At the most basic level, the Zabbix monitoring system performs three tasks:
- Periodically poll hosts and APIs – this is called metric collection
- Based on the value of metrics, produce events – these are called triggers
- Based on triggers, produce actions such as notify, control, configure
The main monitoring object in Zabbix is a host. Usually a host in Zabbix matches the host on the network, however, there is no restriction on the number of times the same host, the same IP address, the same combination of IP addresses, or the port that is used can appear. It is not recommended, but it is possible for one host on the network to be divided into several hosts within Zabbix to split items being monitored. Hosts can have multiple IP addresses and TCP or UDP port numbers. An assigned network port number is required by Zabbix to connect to the host, but when using protocols that do not need a port, such as ICMP, this parameter is ignored.

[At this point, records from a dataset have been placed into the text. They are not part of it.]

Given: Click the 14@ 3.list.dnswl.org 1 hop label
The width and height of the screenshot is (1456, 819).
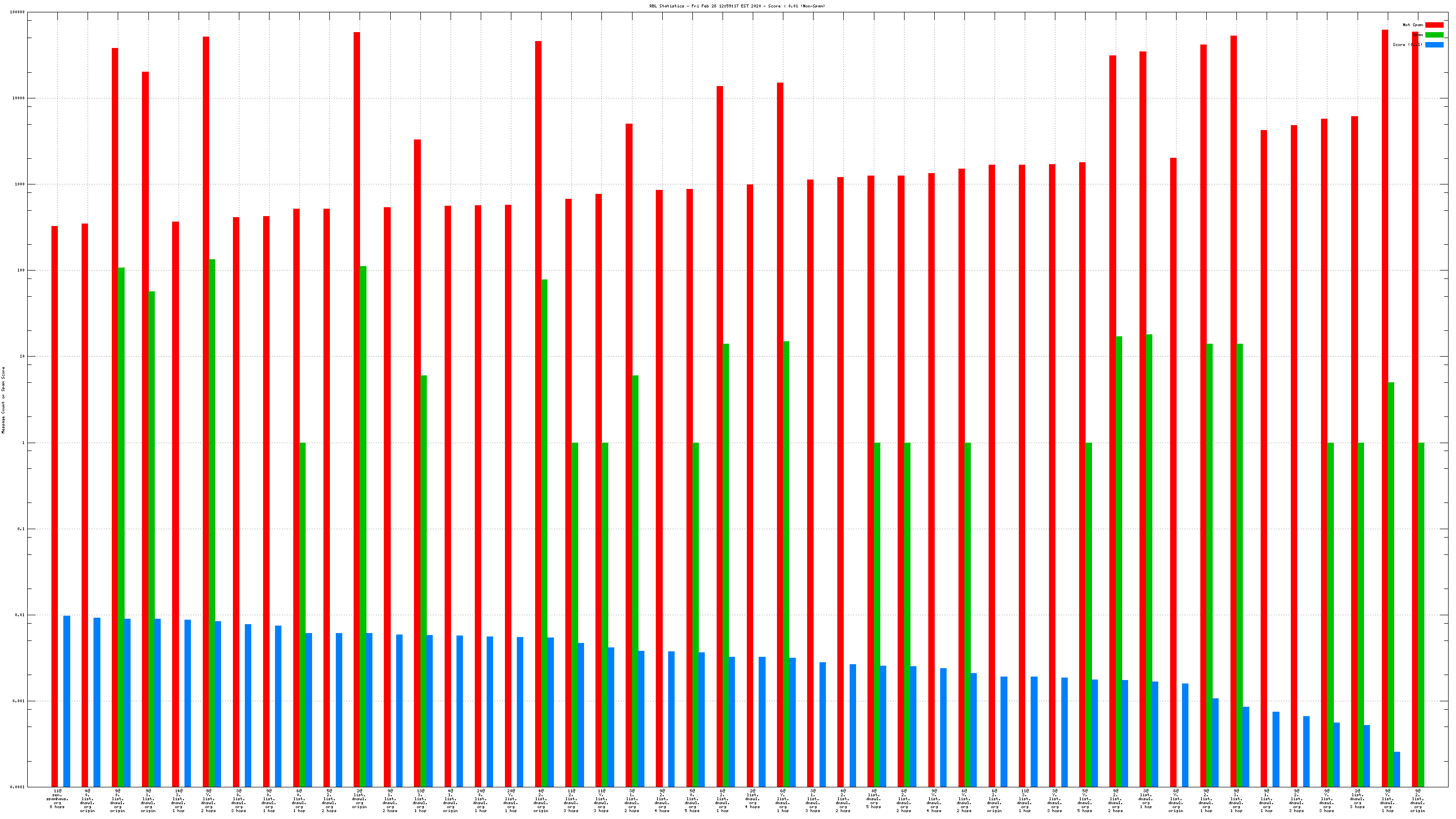Looking at the screenshot, I should click(178, 800).
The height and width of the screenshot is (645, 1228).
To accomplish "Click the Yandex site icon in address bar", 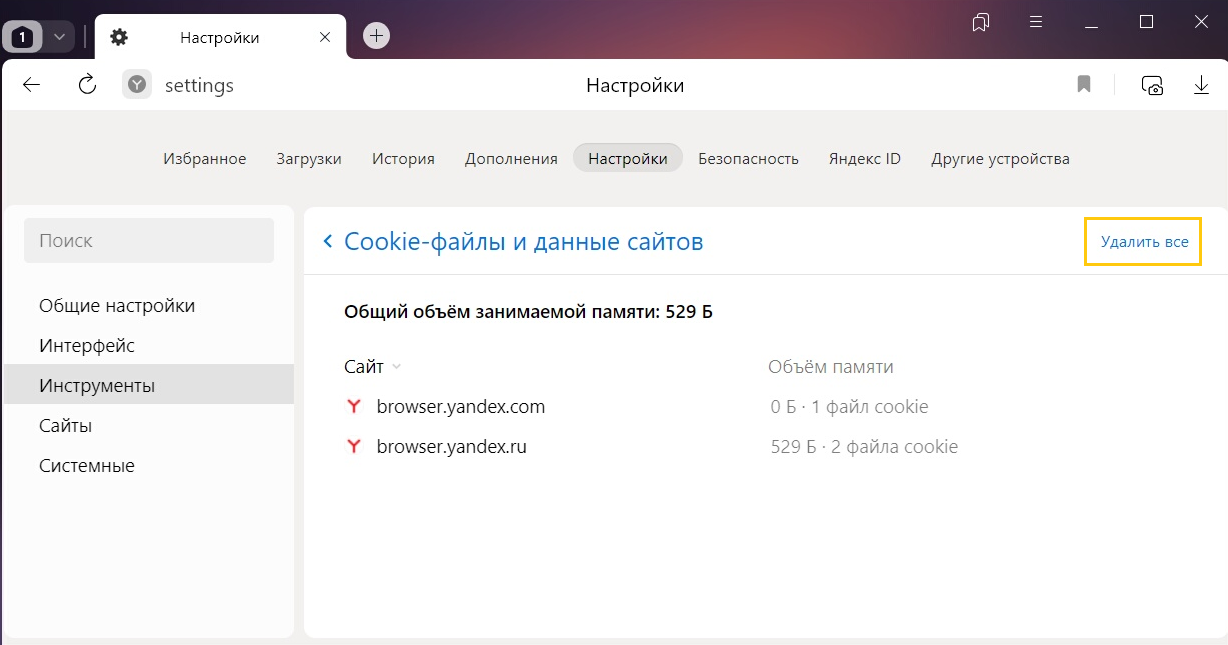I will tap(137, 86).
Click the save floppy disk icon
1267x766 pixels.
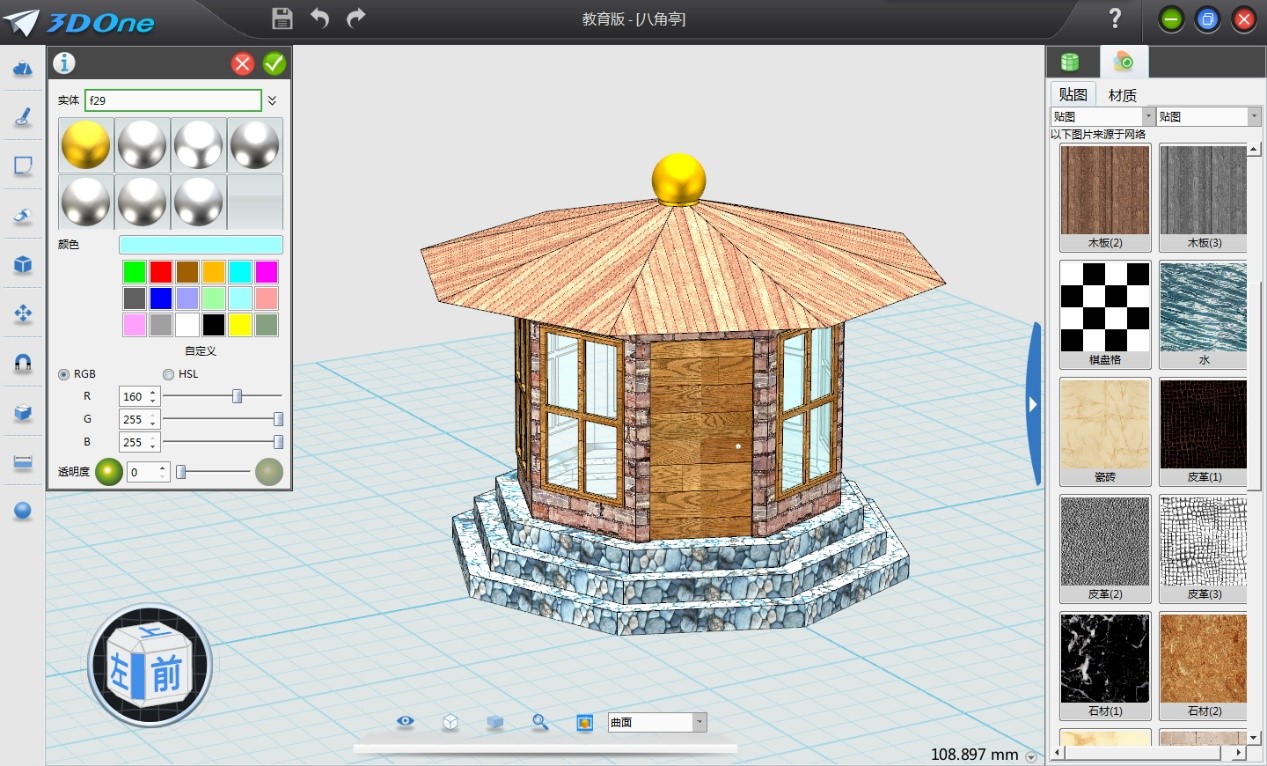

Each host has its own set of items that each describe a value of the host. An item can be based on anything that can be monitored such as amount of installed memory, free disk space, network interface speed, the amount of traffic received, the number of connected users, and anything else that the host can tell Zabbix about itself.
- One item is responsible for one parameter
- Each item has its own unique name within the host, this is called “key expression”
- Each item has a type – an integer, a text string, etc.
- Each item has a history of values it had
- The server time is logged with the state of the item value
- There is no current value of an item, only the last value of the item
- Access to the history of items is done through functions
- The description and configuration of the item is typically static but can be automatically created
Each host has its own set of triggers that are linked with the hosts items. A trigger is a calculation of the history of the value of an item, written with Zabbix’s internal language formula. The standard value for a trigger is “false”, when associated calculation is true than the trigger value will be “true”. A trigger with a “true” value usually signifies an accident, a communication failure, or an abnormal situation. For hosts with large numbers of items, triggers can be calculated in units or in tens. Whenever a trigger changes its status, a trigger event is generated.
When a trigger changes status, a trigger event is generated. The event contains details of the trigger state’s change – when it happened and what the new state is. The two types of trigger events are “problem events” and “OK events”. A “problem event” is when the trigger is “true” while an “OK event” is when the trigger is false.
Triggers may cause an action to take place that can be configured various ways to notify people or external programs that a trigger has occurred. An example of this is a trigger causing an action that will generate a ticket in an external ticketing application.
Hosts can have macros associated with them that allow for custom values to be used within Zabbix. Macros are similar to command line parameters and allow universal programs and scripts to be written with various hosts. An example of a macro is a password used to login to a host.
It is normal for a host to be associated with potentially thousands of items, triggers, actions, and macros. These can be easily applied, removed, and modified to an unlimited number of hosts with templates. Zabbix’s specialty is collecting and retaining values of items applied to hosts, even when there are tens of thousands of hosts each with thousands of items, so templates are required to mass update hosts. Manually updating hosts without templates would not be feasible for most environments. Configuring a template is like configuring a single host. All parameters, including but not limited to items, triggers, actions, macros, and discovery rules, are applied to the template are applied to all hosts associated with that template.
Learn more about templates here.
Discovery rules simplify the work of configuring items that are repeated on hosts. An example is having 10 items and several triggers on a single switch port. It would be a lot of work to set this up manually for every port on every switch, but with discovery rules it is automated. Discovery rules work like a template for a template.
Groups are associated with hosts with no limit to the number of groups a host can belong to and no limit to the number of hosts within a group. It is best practice to associate every host to many groups in order to make finding that host easier.